[Stored data]
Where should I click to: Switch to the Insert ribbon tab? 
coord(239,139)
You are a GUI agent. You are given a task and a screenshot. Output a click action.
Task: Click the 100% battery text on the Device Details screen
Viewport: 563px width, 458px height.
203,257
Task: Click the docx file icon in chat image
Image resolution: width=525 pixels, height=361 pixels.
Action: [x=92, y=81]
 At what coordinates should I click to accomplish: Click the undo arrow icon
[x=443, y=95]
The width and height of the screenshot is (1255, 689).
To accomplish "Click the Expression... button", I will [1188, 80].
==
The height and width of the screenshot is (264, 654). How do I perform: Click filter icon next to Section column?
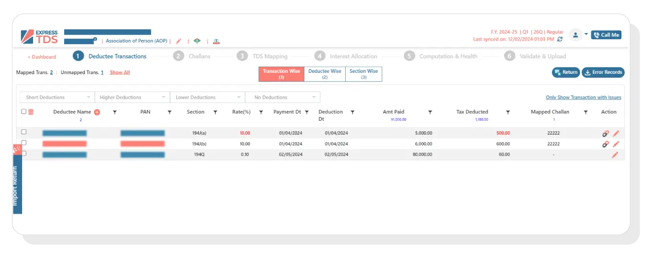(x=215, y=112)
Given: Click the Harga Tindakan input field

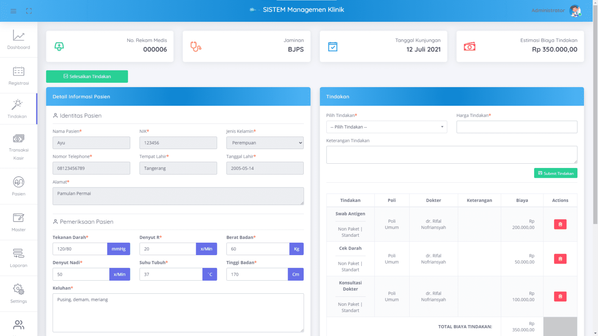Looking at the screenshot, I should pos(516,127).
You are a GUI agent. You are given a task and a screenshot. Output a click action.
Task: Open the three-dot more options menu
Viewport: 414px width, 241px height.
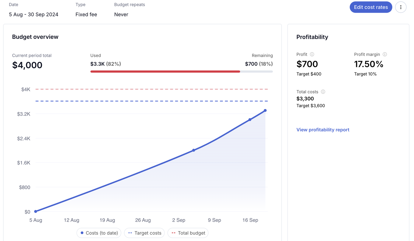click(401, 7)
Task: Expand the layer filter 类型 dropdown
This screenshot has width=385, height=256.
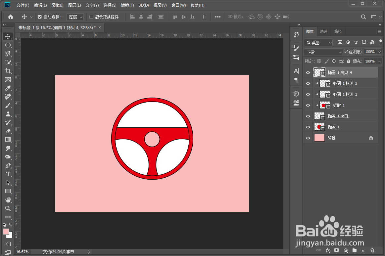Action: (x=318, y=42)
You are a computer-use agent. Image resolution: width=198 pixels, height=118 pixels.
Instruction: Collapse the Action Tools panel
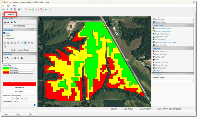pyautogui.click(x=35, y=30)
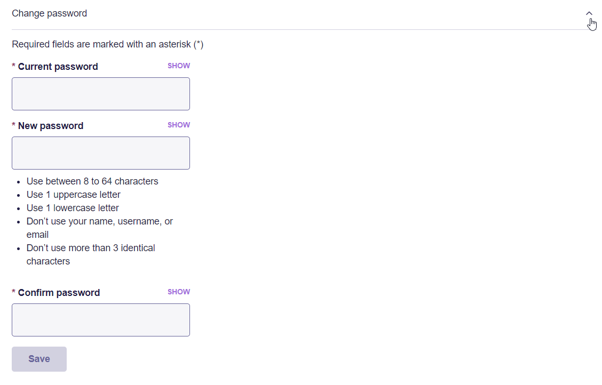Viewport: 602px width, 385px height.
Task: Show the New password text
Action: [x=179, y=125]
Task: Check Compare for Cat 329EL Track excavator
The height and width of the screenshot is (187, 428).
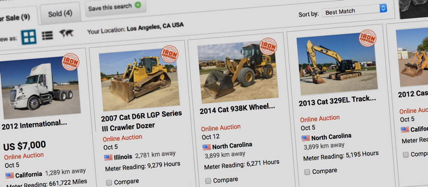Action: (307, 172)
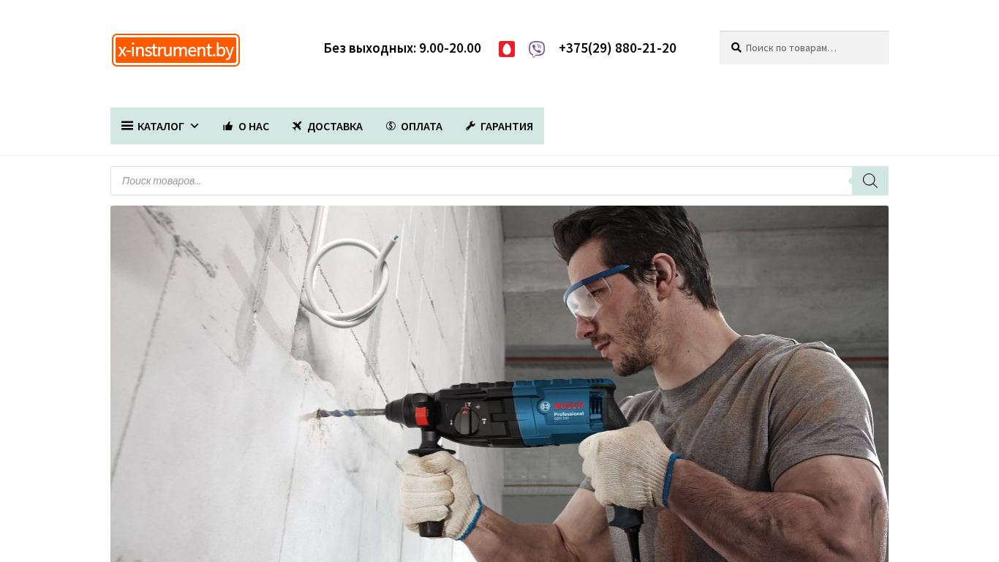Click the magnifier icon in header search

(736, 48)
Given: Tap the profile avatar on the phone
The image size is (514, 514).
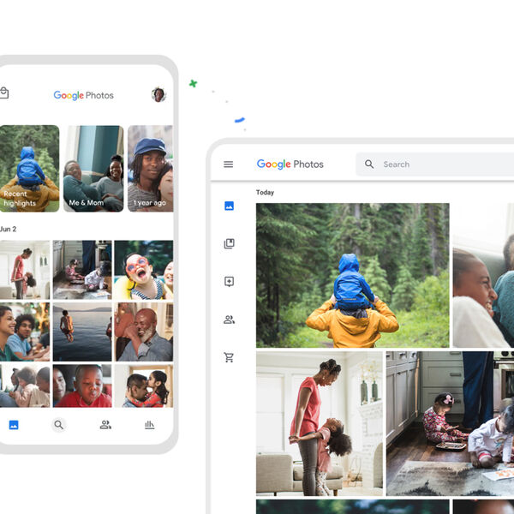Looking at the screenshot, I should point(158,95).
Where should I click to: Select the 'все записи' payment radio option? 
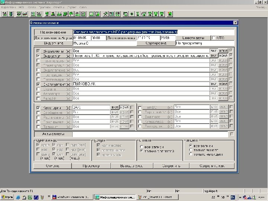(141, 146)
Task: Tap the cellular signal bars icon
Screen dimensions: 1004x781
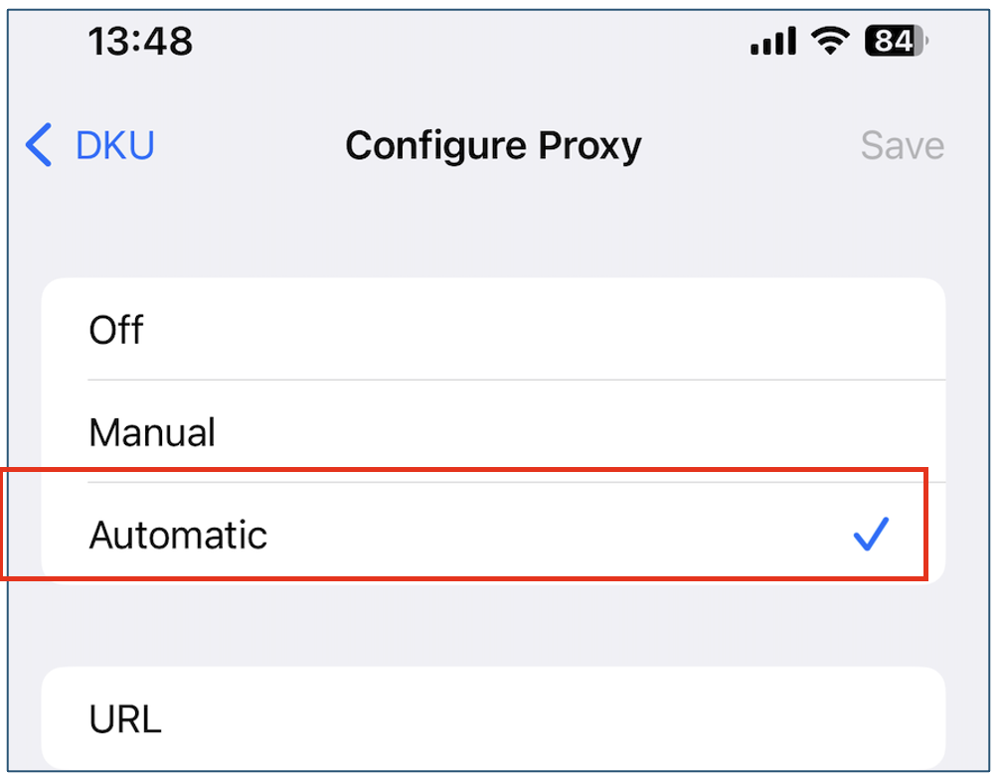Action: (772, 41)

### What the task requires
Give exactly the lines above that run from the line with "You are a computer-use" to the line with "Task: Check Compare", both included, leaving every picture out.

### Answer for the task
You are a computer-use agent. Image resolution: width=198 pixels, height=118 pixels.
Instruction: Collapse the Action Tools panel
pyautogui.click(x=35, y=30)
Viewport: 602px width, 385px height.
Task: Show the New password text
Action: [x=179, y=125]
Task: Check Compare for Cat 329EL Track excavator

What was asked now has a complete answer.